> [What is needed] Reproduce word for word the stretch of the film post from "My first point" through "fair and objective.".

The Protest of "Me Before You"
The psychology of self-assisted suicide
Posted Jun 07, 2016
An interesting thing happened when I went to watch “Me Before You,” a romance-drama about the relationship between a loving caretaker (Lou) and a wealthy young adult (Will) who suffers quadriplegic paralysis after a road accident.
The movie was being passionately protested by an advocacy group for people with disabilities. They were handing out pamphlets.
Side note: If you are an advocacy group protesting a movie, please do not hand movie-goers pamphlets that spoil the film’s ending...
In this vein, if you are reading this bog and plan to see “Me Before You,” then please feel free to hold off on the post so as to enjoy the film’s emotionally riveting plot twist in unspoiled fashion.
** spoiler alert **
“Me Before You” is about how Will becomes suicidally depressed following the traumatic event, and never full adjusts to his new and inherently limited life in the subsequent two and a half years. Early on in this post-adjustment process, Will commits to a plan to kill himself. He promises his loving parents six more months of life before follow through. During this time, Lou enters his life as a formally hired caretaker and takes wonderfully loving strides to re-engage him with a life he could deem worth living.
In the end, Will follows through on his suicide plan with the help of Dignitas, a swiss-based assisted suicide organization.
My first point is that this film did not do what the protest group appeared to worriedly claim it did; that is, “Me Before You” did not deliver the message that people with disabilities are a burden on their families; nor did it not promote the view that disabled people are better off dead, or stereotype/misrepresent the disability (quadriplegia, in this case).
If this film takes a political stand, it does so on the issue of patient-assisted suicide.
Patient-assisted suicide is about two things - it is about one’s intentional decision to kill oneself; and whether or not one’s quality of life has truly and permanently plummeted to such a low point that the suicide decision seems fair and objective.

> [Data provided]
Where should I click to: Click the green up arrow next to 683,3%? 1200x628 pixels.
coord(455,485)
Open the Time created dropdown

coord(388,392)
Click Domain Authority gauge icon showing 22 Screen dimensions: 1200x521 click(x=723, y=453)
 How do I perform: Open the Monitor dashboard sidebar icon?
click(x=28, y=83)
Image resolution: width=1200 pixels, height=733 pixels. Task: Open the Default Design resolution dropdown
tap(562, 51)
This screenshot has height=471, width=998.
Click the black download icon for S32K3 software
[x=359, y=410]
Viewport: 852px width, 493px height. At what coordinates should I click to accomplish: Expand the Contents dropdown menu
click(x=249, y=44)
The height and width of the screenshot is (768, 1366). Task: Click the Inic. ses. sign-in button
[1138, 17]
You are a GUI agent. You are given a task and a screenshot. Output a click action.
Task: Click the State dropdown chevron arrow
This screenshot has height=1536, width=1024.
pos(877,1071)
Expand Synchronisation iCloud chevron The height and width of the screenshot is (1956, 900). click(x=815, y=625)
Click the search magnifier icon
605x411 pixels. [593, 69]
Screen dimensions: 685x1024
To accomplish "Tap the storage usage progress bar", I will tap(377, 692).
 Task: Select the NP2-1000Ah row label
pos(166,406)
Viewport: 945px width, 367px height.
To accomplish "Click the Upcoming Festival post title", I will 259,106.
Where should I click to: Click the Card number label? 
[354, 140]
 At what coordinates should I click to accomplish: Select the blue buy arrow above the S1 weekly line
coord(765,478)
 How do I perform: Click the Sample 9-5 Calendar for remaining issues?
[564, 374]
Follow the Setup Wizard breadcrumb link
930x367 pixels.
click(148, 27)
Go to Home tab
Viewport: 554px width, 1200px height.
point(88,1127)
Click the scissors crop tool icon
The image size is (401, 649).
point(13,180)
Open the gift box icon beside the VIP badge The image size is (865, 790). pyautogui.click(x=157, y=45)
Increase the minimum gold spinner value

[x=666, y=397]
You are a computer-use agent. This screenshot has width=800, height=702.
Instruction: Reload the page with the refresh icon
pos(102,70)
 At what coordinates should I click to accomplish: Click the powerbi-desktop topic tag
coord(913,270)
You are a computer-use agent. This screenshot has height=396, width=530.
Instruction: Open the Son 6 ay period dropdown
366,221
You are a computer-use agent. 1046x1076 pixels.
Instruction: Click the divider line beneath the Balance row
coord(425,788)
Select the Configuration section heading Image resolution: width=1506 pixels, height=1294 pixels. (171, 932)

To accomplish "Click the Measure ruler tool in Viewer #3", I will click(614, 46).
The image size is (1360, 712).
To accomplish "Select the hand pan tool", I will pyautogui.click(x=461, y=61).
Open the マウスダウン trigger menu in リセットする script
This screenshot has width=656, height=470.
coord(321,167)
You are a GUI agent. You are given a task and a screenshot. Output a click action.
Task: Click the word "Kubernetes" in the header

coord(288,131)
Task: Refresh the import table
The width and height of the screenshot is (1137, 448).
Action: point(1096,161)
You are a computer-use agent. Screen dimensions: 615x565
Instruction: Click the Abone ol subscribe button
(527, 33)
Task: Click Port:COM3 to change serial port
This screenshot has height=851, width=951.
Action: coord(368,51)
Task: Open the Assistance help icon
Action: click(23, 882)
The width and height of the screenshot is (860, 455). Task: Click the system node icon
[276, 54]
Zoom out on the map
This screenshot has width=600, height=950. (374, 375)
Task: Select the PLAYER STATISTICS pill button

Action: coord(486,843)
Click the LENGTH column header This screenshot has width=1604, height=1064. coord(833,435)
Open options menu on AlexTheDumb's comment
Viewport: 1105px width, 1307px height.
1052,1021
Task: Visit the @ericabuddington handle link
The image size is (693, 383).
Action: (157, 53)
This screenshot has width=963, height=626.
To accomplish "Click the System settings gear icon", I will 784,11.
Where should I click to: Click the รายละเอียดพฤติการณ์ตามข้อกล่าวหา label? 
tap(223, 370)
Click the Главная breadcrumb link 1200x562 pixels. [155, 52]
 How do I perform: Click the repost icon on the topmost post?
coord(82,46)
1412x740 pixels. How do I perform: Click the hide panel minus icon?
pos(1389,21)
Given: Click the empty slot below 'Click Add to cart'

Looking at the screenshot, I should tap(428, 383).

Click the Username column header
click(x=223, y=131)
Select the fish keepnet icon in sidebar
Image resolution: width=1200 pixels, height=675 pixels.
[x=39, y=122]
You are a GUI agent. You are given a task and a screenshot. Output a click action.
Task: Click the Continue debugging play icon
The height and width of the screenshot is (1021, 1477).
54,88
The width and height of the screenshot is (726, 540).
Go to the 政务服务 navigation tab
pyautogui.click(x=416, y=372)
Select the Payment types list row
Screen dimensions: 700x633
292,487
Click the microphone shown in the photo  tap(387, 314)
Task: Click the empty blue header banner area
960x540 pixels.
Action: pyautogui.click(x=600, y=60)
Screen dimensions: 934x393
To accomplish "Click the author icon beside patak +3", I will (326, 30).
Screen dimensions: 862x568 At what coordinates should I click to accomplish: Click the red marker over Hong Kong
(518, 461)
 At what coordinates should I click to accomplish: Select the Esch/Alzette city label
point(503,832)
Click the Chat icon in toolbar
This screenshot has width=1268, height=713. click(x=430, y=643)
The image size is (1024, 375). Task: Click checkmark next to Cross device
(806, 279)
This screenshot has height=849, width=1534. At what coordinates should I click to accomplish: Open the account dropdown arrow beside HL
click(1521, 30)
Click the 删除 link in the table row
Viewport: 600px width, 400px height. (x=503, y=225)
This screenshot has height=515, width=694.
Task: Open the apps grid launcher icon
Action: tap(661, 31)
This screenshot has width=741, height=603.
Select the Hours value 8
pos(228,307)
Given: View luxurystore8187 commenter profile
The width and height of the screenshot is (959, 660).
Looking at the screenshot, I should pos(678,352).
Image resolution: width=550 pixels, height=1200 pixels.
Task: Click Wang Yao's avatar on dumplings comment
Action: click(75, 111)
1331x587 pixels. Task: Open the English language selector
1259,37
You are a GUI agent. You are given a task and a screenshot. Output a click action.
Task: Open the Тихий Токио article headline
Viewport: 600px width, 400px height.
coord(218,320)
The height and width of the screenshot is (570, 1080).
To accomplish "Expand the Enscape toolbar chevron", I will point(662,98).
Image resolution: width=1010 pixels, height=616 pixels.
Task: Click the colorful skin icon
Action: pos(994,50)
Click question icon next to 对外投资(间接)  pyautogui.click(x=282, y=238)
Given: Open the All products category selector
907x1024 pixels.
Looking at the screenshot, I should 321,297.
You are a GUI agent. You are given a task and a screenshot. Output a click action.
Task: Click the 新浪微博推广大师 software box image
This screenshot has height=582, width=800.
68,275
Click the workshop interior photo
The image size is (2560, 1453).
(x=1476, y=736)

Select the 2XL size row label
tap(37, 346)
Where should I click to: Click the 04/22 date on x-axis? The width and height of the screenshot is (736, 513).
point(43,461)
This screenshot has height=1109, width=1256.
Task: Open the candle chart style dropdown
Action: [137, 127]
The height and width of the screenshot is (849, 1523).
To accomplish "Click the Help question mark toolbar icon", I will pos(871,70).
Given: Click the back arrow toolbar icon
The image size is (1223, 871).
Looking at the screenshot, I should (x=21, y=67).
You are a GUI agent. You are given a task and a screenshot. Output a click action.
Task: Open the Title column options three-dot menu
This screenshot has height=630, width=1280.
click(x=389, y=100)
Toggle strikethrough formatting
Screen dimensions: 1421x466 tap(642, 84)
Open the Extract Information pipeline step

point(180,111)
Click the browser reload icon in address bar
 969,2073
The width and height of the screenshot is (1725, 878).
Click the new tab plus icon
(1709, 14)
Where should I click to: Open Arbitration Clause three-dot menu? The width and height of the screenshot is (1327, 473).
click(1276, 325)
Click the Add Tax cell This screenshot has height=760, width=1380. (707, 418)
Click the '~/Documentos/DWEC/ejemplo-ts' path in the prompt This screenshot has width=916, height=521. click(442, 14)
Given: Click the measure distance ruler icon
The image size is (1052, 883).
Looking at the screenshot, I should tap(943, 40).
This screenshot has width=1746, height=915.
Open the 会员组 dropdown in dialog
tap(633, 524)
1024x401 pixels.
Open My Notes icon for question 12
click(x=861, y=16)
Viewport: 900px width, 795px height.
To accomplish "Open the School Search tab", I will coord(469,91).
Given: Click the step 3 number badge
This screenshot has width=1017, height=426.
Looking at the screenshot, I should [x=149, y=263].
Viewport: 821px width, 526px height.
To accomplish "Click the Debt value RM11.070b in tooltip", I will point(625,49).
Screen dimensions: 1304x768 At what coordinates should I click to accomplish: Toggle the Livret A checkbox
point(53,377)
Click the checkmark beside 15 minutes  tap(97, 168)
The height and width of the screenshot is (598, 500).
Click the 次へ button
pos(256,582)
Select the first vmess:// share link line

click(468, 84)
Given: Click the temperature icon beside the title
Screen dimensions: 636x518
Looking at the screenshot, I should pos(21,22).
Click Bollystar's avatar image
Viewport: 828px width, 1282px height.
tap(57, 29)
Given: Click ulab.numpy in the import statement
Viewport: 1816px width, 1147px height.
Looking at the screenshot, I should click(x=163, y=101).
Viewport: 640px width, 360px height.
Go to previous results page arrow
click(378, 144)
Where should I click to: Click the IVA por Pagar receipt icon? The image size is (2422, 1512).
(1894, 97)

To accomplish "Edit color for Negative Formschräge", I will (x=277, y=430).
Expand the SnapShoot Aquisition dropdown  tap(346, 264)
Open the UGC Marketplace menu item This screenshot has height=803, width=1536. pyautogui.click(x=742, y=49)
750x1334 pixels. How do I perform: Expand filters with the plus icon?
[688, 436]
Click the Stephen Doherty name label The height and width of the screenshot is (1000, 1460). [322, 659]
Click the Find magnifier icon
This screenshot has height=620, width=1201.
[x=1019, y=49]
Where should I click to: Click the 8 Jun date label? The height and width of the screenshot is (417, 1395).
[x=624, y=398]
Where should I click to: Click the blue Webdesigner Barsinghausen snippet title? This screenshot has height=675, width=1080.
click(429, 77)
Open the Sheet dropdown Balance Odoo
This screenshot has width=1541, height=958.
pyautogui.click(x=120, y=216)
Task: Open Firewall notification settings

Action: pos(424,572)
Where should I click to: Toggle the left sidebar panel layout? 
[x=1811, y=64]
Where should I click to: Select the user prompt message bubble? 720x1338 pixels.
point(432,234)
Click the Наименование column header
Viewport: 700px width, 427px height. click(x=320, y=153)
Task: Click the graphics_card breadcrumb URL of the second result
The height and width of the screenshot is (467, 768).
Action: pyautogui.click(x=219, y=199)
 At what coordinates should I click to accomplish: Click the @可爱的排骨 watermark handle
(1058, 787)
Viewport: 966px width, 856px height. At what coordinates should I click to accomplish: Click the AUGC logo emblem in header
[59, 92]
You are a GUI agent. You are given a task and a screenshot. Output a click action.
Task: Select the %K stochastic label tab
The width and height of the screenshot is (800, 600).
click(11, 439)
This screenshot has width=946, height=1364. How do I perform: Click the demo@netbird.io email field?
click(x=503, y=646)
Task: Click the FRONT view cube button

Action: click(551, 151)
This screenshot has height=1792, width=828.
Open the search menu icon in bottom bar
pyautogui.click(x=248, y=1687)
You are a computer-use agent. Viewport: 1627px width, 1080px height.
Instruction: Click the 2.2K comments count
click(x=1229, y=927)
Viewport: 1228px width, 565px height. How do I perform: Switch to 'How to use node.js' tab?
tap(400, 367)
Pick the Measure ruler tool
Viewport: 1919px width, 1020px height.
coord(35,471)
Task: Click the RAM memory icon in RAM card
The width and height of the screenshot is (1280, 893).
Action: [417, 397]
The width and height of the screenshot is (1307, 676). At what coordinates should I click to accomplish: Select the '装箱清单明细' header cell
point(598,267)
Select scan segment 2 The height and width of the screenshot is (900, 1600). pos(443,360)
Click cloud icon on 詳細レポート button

> [Output of the task]
My first point is that this film did not do what the protest group appeared to worriedly claim it did; that is, “Me Before You” did not deliver the message that people with disabilities are a burden on their families; nor did it not promote the view that disabled people are better off dead, or stereotype/misrepresent the disability (quadriplegia, in this case).
If this film takes a political stand, it does so on the issue of patient-assisted suicide.
Patient-assisted suicide is about two things - it is about one’s intentional decision to kill oneself; and whether or not one’s quality of life has truly and permanently plummeted to such a low point that the suicide decision seems fair and objective.